In early November of 2007, however, it was becoming apparent that Trisha was experiencing unusual swelling in her legs and feet. She went to the doctor and was diagnosed with preeclampsia, or high blood pressure induced by pregnancy. Her blood pressure remained high and was not controlled by medication. After becoming more severe, she was eventually admitted to the hospital where they attempted to induce labor. After a long and unsuccessful night of attempting to induce, the doctor determined that an emergency C-section would be necessary—Trish’s blood pressure was dangerously high and both her and Kaitlyn’s lives were at risk.
Kaitlyn was born at 32 weeks on November 8, 2007, about eight weeks premature. She weighed 3 pounds 9 ounces. Her entire head could fit easily in the palm of my hand. The best sound in the world was hearing her first cry. After I cut the umbilical cord, the doctor took her to the neonatal intensive care unit (NICU). We were fortunate to have the support of family. My parents traveled from New Jersey and Trish’s family from Florida. Kaitlyn was hooked up to various machines with wires to monitor her breathing and heart rate. She would have “spells” where her oxygen level would dip and she would pass out, especially when we were feeding her. She remained in an incubator and we were able to reach her through two holes in the incubator so that we could change her diapers and clothes. There were times when Kaitlyn had been cleared to go home, but would have a spell and would have to remain at the hospital.
At this time, I wondered what Kaitlyn’s future would be like. Would she grow up to be tall and strong? Would she develop mentally? Would she be able to take dance lessons, ride a bike, and do other things that children normally would do? I took comfort in the success stories of other children who had been born premature and had been able to enjoy doing many things in life. We also prayed fervently and in faith that she would be healthy and strong.

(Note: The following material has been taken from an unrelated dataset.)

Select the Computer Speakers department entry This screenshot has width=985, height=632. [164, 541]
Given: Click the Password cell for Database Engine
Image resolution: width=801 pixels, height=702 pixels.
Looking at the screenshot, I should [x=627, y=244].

One thing that helped me considerably was the opportunity that my father and I had to give Kaitlyn a blessing. In our church we believe in blessing the sick and afflicted as Jesus and his followers did in their time. I do not remember the exact words of this blessing, but I do remember feeling an outpouring of love for Kaitlyn and a desire for her to be strong, to grow and develop. I felt that Heavenly Father loved this little one and that he was entrusting her to our care. I knew that Heavenly Father was in control and that he was aware of our situation.
This was a difficult time for my wife and me. Heavenly Father answered our prayers. I know that He was merciful to us. Today, Kaitlyn is doing great. She just started kindergarten and enjoys riding the bus. She loves to run, play outside, do art, and is as smart as can be. I was even able to teach her how to ride a bike. We thank Heavenly Father for sending us one of His choice spirits. Our lives have been so blessed because of her and we are sure that Heavenly Father knew that we would be so.